What is needed:
Please rewrite the material below, substituting "screen capture" for every "screenshot" and leaving all else unchanged. Omit the pictures from your answer.

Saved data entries
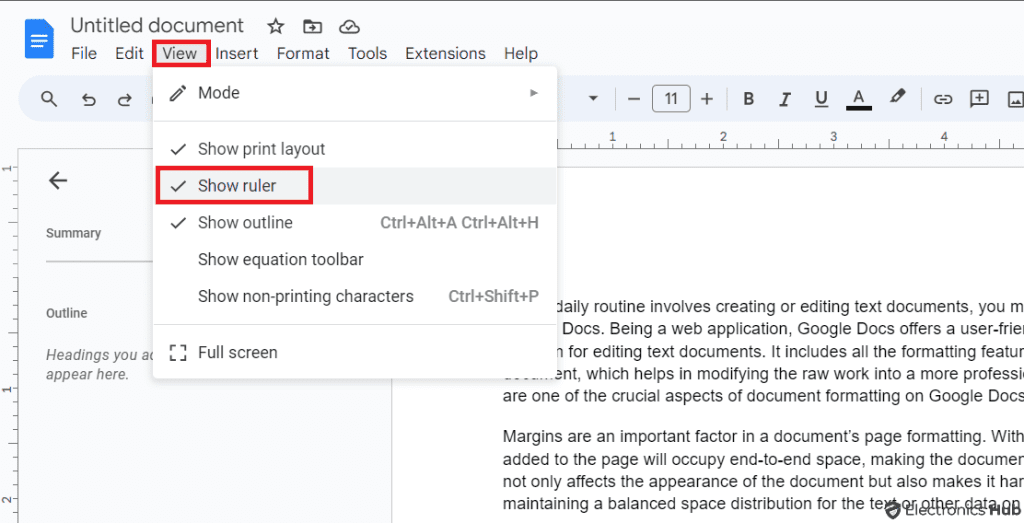Check the cloud save status icon
Image resolution: width=1024 pixels, height=523 pixels.
pyautogui.click(x=349, y=26)
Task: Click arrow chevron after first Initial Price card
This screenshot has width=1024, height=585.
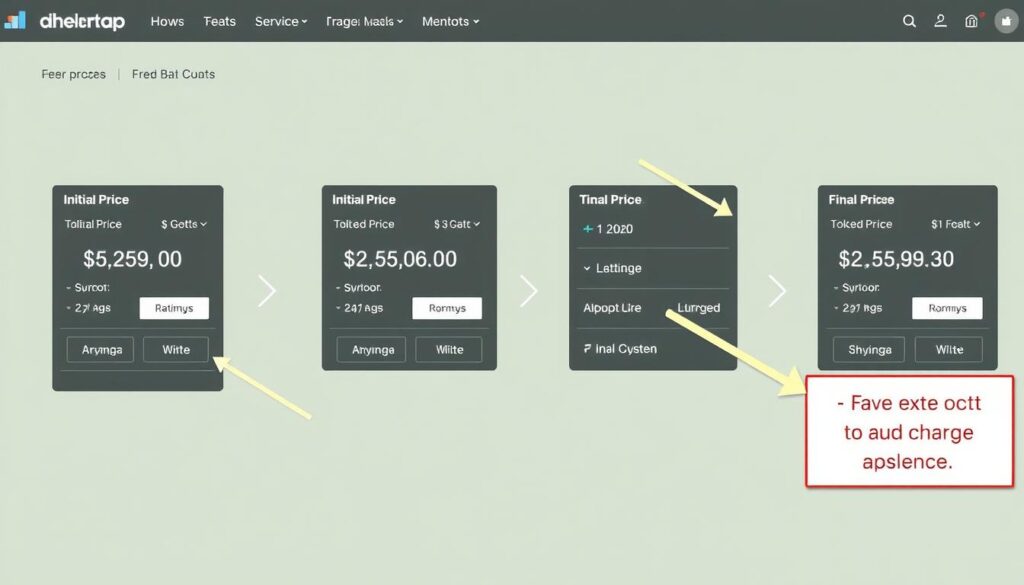Action: pyautogui.click(x=266, y=291)
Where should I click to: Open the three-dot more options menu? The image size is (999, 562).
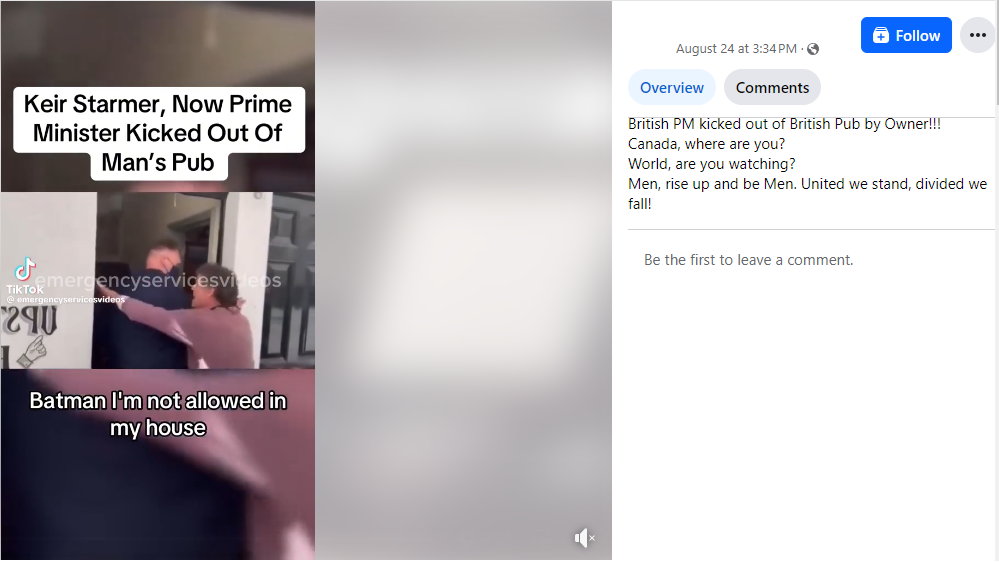tap(977, 35)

Output:
Check the cloud save status icon
Image resolution: width=1024 pixels, height=523 pixels.
pyautogui.click(x=349, y=26)
Task: Click arrow chevron after first Initial Price card
This screen capture has width=1024, height=585.
Action: pyautogui.click(x=266, y=291)
Where should I click to: Open the three-dot more options menu? The image size is (999, 562).
tap(977, 35)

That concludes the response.